3 minute read

Being Different

Challenging narratives

The refugee ‘crisis’ in The Boy at the Back of the Class; homelessness and bullying in The Night Bus Hero; historical and present day racisms in The Lion Above the Door; violence against women in The Star Outside My Window; and most recently, the everyday plights of Young Carers living below the poverty line in The Letter with the Golden Stamp: I think it’s safe to say I don’t choose the easiest of issues to place at the heart of all my stories. Nor do I give my narrators an easy journey of unravelling any of the above.

I have been asked countless times in schools across the world – from Singapore to Dubai, from a village school in Kent to university groups in Scotland, why that is. Why do I ask so much of the children of my book worlds and have them asking these big, seemingly unsolvable questions? Why place such a burden on their young shoulders and - through them - on my young readers too?

The answer is simple: because our children, whether they’re 5 or entering their tween years, know. They are fully, if not hyper aware of the issues my books are seeking to tackle. They hear and see everything. Be it wars raging and horrifically expanding in other parts of our small planet, or racist riots on our streets, or the rhetoric of politicians and media headlines regarding refugees, or indeed, the faces and stories they see missing in their WWII museums. We have in our midst, the most informed generations of children. Surrounded 24/7 by endless media platforms and voices telling them what is happening and oftentimes, what to think about it. Experiences and encounters that inevitably means our children have questions, lots and lots of questions. About all of it.

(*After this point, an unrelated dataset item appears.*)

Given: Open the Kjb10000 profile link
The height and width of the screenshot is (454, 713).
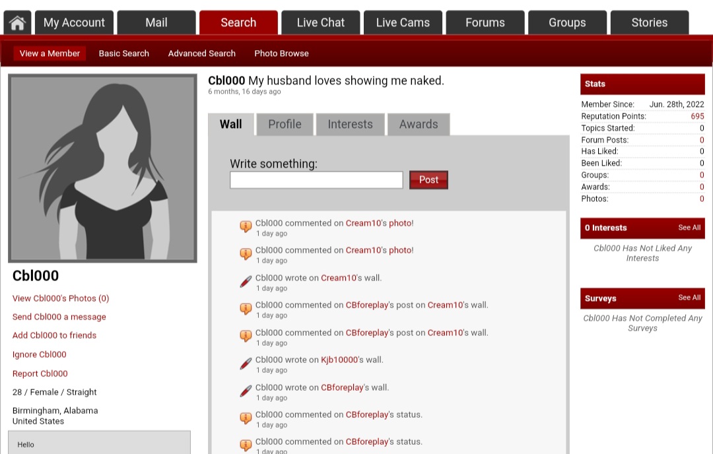Looking at the screenshot, I should [x=338, y=360].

Which is why, in every single one of my stories, there is a character brave enough and empathetic enough to launch into a quest for An Answer to their own questions. Leo in The Lion Above the Door embarks on an adventure to find out why heroes from countries beyond

Europe and the USA are missing from his history books - and by extension, why others see fit to bully and disrespect his family. Whilst his sidekick, Sangita, is on a parallel quest to dig out the heroes of this world, asking why non-White women’s roles, faces and names who contributed to fighting Nazism in WWII were all but eradicated - or often actually were.

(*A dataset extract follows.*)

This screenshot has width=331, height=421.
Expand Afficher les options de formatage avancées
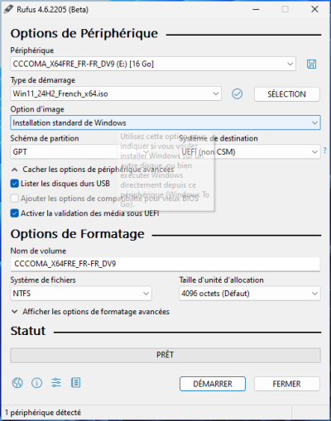pyautogui.click(x=90, y=312)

Meanwhile, Aniyah in The Star Outside My Window is numbed and confused on finding herself entering a foster home, and is on a desperate search for her mother’s star - a search that highlights the plight of far too many women around the world. Whilst the narrator in The Boy at the Back of the Class, on meeting a Syrian refugee boy who has borne and survived the unbearable, is desperate to take his plight to the most powerful figure - in their mind at least - in the country: the Queen herself. They do so because they aspire to be like that solver of mysteriesand rather lacking in superheroic powers, comic book hero, Tintin. Himself, an undercover reporter, perpetually on a quest for truth.

Tintin is, essentially, the crux of who my main characters really embody: they are a living, breathing, literary metamorphosis of Tintin, with heads full of questions about either their own situation or another’s, and chests that contain just enough bravery to go out and try and find their own answers. It is Tintin’s trait of never giving up, of never having those questions waylaid or silenced, that leads even Hector, the bully telling his tale in The Night Bus Hero, to truths he never wondered about, let alone faced.

Tintin’s trait of using questions as a super power - one that we all possess - is used by the characters in my stories to unravel and undo the confusing and sometimes hypocritical world of grown-ups as seen through the eyes of children. Simply put, without voicing their questions, the children in my books would never be on the adventures they are on. Their tales would not exist. I tell children wherever I go, without my questions of the world - often forged first in the domains of my primary and secondary school classrooms - I would not be here either, writing these stories.

And therein lies my hopes for coming generations: that they will use not just my stories, but all stories, to go on asking their questions about this world of ours and be brave enough to follow those questions through. Some of the most beautiful questions I have ever heard have come as a result of children reading and empathising with the characters of my stories. Many of them are based on wanting to know how to help - how to bring to life their own desires for change. It was receiving hundreds and thousands of such questions that led to the writing of my nonfiction activist’s guide, Hope On The Horizon. To me, any child asking questions signifies hope. I am hopeful that acts which harm and erase are being thought about, challenged, mulled over and, ultimately, explored by children and my own characters.